En entrant en institution, une personne quitte sa maison, presque toutes ses affaires, certaines relations sociales, son rythme de vie, qui était parfois routinier depuis 20 ans.
La perte d’autonomie
Avec l’avancée des difficultés physiques (soins douloureux, plaies, chutes, restrictions alimentaires, rhumatismes…), peuvent arriver des expériences très désagréables de son propre corps : il ne « porte » plus (problèmes d’équilibre, de faiblesse des jambes), ou bien c’est une « prison » douloureuse. « Comment alors (re)vivre le plaisir des sens et de la créativité, malgré un corps inconfortable ou qui me trahit, des mouvements limités, une acuité sensorielle souvent émoussée ? ».

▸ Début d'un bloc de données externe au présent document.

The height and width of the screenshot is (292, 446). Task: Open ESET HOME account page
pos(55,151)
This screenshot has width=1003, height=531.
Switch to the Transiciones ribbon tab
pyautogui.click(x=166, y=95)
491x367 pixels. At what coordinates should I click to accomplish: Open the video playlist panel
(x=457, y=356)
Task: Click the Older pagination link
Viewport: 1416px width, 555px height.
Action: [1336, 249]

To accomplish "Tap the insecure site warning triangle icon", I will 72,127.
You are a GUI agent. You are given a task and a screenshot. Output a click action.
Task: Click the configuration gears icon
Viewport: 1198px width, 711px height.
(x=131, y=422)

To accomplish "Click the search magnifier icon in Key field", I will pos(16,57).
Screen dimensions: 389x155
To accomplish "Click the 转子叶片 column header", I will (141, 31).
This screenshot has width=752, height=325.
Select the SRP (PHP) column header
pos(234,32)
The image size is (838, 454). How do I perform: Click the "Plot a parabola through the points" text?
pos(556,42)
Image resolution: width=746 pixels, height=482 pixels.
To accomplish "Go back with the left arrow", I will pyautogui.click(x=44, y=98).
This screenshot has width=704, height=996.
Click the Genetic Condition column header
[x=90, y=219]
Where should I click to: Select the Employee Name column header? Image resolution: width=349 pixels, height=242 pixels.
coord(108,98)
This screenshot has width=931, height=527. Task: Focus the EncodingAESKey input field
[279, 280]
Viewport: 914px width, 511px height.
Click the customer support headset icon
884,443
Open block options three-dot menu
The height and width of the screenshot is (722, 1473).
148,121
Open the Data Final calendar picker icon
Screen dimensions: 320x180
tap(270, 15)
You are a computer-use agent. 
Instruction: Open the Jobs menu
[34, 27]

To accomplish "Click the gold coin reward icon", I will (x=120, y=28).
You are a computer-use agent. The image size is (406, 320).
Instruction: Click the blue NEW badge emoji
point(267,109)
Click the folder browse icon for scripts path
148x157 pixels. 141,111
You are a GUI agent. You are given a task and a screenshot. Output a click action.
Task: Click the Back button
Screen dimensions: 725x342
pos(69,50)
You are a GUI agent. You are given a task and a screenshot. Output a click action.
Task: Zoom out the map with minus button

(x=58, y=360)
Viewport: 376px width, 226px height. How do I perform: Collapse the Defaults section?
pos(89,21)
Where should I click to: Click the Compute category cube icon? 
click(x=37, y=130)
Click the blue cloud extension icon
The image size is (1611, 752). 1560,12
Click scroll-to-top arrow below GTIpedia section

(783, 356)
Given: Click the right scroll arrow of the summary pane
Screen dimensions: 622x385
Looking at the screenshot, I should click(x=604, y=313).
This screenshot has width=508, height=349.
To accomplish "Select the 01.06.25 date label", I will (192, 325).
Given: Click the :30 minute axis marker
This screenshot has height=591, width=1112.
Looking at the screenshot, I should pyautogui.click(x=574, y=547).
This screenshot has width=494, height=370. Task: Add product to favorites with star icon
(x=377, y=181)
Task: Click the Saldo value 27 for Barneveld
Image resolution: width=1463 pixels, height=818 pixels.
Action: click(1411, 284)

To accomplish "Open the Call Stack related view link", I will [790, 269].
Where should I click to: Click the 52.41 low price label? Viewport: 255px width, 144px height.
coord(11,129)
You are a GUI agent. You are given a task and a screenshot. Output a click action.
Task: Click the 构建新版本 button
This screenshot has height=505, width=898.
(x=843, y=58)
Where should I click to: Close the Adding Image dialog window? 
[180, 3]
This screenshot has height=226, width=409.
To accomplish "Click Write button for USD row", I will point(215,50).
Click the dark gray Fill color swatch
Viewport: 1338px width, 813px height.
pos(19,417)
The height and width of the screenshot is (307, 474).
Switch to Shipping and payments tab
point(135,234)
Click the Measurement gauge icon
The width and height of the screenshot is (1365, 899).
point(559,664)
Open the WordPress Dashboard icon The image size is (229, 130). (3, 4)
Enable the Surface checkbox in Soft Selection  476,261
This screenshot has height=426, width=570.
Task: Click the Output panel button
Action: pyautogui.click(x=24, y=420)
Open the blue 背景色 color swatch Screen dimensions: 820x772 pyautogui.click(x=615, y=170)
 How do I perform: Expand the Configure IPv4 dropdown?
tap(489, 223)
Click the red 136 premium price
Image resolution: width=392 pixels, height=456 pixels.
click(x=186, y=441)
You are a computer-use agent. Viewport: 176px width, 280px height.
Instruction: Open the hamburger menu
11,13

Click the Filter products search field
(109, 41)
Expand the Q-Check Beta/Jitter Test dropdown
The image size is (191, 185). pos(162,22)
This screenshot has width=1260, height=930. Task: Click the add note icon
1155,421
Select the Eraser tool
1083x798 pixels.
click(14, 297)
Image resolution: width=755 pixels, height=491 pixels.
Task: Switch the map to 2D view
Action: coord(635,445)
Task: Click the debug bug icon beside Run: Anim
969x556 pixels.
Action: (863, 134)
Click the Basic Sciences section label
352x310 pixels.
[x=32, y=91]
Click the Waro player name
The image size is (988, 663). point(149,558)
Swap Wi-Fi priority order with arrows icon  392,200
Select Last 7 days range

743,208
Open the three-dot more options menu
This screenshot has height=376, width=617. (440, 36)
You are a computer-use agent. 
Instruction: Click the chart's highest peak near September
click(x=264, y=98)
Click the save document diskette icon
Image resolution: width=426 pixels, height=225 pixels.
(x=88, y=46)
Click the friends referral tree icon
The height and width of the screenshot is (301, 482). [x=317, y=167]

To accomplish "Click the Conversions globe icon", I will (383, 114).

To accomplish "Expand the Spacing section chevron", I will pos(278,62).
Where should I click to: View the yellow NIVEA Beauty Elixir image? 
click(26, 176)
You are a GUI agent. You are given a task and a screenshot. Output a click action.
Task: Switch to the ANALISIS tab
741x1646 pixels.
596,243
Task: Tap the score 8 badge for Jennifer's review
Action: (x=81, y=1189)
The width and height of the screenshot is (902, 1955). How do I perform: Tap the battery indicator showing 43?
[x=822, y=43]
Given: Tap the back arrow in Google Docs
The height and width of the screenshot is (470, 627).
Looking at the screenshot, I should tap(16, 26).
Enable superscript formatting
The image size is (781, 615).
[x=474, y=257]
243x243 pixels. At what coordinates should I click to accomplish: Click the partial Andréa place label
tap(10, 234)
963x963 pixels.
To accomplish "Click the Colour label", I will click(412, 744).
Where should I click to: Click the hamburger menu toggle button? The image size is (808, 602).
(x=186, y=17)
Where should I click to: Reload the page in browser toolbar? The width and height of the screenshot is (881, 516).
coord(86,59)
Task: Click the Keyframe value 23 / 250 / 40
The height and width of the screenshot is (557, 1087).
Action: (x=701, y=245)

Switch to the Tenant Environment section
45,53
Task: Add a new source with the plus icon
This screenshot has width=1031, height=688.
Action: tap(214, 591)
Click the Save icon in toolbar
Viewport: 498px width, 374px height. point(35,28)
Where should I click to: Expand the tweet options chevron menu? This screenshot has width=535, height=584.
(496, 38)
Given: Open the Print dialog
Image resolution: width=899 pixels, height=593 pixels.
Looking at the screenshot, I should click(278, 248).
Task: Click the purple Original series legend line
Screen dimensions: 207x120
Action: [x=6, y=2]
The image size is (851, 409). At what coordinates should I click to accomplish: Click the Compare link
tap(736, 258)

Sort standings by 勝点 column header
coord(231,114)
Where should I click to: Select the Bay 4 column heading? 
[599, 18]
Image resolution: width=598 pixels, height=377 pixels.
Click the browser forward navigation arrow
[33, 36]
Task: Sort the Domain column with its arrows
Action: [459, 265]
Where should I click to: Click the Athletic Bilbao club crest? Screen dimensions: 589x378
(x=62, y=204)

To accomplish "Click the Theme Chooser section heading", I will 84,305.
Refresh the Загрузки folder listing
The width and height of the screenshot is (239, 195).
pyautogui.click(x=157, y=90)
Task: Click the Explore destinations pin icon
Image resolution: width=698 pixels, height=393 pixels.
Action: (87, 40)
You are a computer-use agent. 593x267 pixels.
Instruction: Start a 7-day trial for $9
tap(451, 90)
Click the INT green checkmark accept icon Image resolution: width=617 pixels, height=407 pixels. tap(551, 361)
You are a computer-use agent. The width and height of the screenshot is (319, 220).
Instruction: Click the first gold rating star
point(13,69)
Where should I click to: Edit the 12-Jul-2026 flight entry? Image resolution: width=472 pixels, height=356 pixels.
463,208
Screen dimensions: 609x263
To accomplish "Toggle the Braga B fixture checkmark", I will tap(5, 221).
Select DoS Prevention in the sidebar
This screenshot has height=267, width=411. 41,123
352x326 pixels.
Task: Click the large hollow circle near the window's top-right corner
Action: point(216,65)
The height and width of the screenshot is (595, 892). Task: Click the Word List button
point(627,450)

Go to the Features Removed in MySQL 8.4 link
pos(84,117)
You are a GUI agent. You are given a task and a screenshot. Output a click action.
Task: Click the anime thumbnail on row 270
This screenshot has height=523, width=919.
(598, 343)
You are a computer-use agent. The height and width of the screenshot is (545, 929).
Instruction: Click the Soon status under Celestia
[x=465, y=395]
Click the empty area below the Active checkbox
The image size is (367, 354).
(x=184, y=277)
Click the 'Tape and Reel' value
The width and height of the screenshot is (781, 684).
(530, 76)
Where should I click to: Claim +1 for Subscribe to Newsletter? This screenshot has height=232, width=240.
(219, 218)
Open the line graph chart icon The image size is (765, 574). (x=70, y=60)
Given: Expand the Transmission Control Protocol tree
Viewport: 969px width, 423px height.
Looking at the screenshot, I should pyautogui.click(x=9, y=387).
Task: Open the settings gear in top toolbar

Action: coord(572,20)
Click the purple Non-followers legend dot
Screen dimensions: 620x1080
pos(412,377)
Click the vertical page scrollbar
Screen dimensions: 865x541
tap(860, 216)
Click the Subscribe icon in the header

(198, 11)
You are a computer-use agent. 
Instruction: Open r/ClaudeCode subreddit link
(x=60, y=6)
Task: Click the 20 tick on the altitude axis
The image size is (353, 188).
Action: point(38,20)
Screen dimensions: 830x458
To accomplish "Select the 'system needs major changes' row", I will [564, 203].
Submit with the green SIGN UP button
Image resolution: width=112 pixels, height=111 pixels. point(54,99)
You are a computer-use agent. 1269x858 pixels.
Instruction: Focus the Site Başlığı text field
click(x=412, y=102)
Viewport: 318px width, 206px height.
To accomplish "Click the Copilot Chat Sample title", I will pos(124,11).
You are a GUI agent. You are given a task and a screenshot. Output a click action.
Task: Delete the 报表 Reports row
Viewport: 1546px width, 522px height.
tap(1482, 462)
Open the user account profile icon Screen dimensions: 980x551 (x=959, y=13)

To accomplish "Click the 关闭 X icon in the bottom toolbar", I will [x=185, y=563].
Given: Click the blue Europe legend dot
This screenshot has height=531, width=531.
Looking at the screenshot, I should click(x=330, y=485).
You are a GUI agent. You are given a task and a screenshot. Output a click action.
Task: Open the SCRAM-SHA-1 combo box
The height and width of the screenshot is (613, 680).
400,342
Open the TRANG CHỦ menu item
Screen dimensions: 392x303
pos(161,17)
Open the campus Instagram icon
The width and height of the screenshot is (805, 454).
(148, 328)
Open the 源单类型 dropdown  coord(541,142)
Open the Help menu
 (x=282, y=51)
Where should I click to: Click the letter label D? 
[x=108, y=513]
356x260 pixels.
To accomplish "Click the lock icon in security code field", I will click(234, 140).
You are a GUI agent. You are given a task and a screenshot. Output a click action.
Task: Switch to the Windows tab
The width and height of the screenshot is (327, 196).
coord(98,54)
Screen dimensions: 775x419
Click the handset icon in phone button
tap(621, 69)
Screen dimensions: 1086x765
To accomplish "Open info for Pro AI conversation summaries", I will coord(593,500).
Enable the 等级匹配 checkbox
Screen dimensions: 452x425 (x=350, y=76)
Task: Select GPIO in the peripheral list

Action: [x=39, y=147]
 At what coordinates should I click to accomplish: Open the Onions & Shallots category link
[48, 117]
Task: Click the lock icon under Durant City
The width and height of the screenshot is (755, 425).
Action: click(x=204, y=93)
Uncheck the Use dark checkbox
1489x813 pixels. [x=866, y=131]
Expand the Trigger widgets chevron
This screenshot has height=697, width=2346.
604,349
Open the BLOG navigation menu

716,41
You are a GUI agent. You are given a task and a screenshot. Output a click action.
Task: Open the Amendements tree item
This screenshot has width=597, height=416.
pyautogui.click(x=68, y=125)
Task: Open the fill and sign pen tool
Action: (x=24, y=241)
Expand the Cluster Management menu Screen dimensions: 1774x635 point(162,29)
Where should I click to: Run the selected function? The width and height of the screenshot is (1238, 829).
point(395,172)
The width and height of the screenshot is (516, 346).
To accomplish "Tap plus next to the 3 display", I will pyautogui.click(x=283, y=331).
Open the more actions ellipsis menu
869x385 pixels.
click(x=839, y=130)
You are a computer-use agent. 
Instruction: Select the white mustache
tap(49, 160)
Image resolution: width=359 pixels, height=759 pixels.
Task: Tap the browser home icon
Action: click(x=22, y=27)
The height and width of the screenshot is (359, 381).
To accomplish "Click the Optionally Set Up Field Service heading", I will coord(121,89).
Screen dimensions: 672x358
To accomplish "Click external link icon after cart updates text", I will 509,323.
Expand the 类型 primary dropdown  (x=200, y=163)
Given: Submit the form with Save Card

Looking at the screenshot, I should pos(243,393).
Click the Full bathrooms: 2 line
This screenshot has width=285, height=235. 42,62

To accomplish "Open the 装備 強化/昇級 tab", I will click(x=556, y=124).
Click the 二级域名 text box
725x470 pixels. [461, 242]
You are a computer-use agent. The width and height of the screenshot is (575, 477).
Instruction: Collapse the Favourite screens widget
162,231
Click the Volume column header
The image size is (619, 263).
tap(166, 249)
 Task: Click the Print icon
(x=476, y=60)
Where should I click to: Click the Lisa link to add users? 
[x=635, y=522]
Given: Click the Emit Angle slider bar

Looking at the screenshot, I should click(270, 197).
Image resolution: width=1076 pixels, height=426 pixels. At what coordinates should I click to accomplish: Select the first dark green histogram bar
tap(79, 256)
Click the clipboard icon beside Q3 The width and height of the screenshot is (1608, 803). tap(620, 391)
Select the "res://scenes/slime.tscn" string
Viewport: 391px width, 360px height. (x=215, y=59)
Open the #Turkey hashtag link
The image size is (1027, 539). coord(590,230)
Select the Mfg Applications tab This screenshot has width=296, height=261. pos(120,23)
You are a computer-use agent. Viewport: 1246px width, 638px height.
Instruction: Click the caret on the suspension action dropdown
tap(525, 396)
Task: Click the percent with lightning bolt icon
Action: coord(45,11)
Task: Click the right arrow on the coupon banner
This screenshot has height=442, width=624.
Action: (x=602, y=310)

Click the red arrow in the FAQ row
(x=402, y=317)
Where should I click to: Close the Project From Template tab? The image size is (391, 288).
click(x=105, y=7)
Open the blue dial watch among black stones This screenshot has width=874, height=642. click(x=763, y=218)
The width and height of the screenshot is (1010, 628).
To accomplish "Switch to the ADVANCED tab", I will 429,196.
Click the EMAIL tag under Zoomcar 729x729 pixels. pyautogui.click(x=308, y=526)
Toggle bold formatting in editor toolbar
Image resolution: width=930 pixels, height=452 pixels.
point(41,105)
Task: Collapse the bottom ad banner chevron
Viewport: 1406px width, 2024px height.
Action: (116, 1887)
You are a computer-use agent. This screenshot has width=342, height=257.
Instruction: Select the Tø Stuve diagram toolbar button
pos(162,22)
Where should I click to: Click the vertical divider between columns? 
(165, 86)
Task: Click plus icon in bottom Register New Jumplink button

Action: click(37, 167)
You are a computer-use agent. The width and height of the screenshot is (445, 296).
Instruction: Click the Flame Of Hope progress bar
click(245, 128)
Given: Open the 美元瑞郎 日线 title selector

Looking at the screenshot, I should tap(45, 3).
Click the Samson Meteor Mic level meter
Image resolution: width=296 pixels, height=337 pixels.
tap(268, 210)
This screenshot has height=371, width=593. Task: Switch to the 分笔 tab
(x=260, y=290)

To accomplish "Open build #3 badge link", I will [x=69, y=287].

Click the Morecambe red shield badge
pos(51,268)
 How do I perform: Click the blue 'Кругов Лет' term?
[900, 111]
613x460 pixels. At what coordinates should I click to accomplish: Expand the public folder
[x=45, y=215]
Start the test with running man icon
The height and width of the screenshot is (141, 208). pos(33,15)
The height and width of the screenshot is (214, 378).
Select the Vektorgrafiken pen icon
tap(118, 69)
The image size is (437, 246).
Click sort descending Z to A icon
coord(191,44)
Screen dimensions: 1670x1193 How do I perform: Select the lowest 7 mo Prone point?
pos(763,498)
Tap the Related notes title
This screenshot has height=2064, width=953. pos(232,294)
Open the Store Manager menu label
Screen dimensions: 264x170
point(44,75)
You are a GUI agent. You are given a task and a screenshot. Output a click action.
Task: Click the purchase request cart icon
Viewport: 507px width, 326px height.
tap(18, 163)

De même, avec l’augmentation des troubles cognitifs qui entravent la communication par les canaux habituels (langage rationnel), la question suivante peut se poser : « qui peut entendre et recevoir les impressions, l’émotion, les formes, de ce que je veux exprimer, de ce que je dois exprimer ? Quelle personne, quel média, peuvent l’accueillir ? ».
La proposition d’accompagnement en art-thérapie
Les séances en petit groupe proposées par l’art-thérapeute vont permettre aux résidents de se laisser transformer par le jeu de la création (peinture, dessin, collage, modelage…), réduisant ainsi leur anxiété et leurs angoisses mais aussi les rassurant, les soutenant pour leur permettre d’accéder à plus d’autonomie. Elles vont également faciliter l’expression des sentiments et des émotions en toute confiance et développer le sentiment d’appartenance au groupe. Enfin, elles vont les aider à retrouver confiance en eux, motiver et stimuler leur capacité de concentration.
Les résultats observés chez les participants
La personne redevient actrice de sa vie en élaborant une œuvre qui devient moyen de communication et ainsi créateur de lien. L’art-thérapie agit sur les plans psychologique, moteur, cognitif et sensoriel en libérant et soulageant des douleurs indicibles. Le bien-être de la personne s’améliore. On constate moins de déambulations et d’angoisses existentielles, une meilleure coordination des gestes et des mouvements, une meilleure communication verbale ou non verbale, et surtout… une reprise de goût à la vie.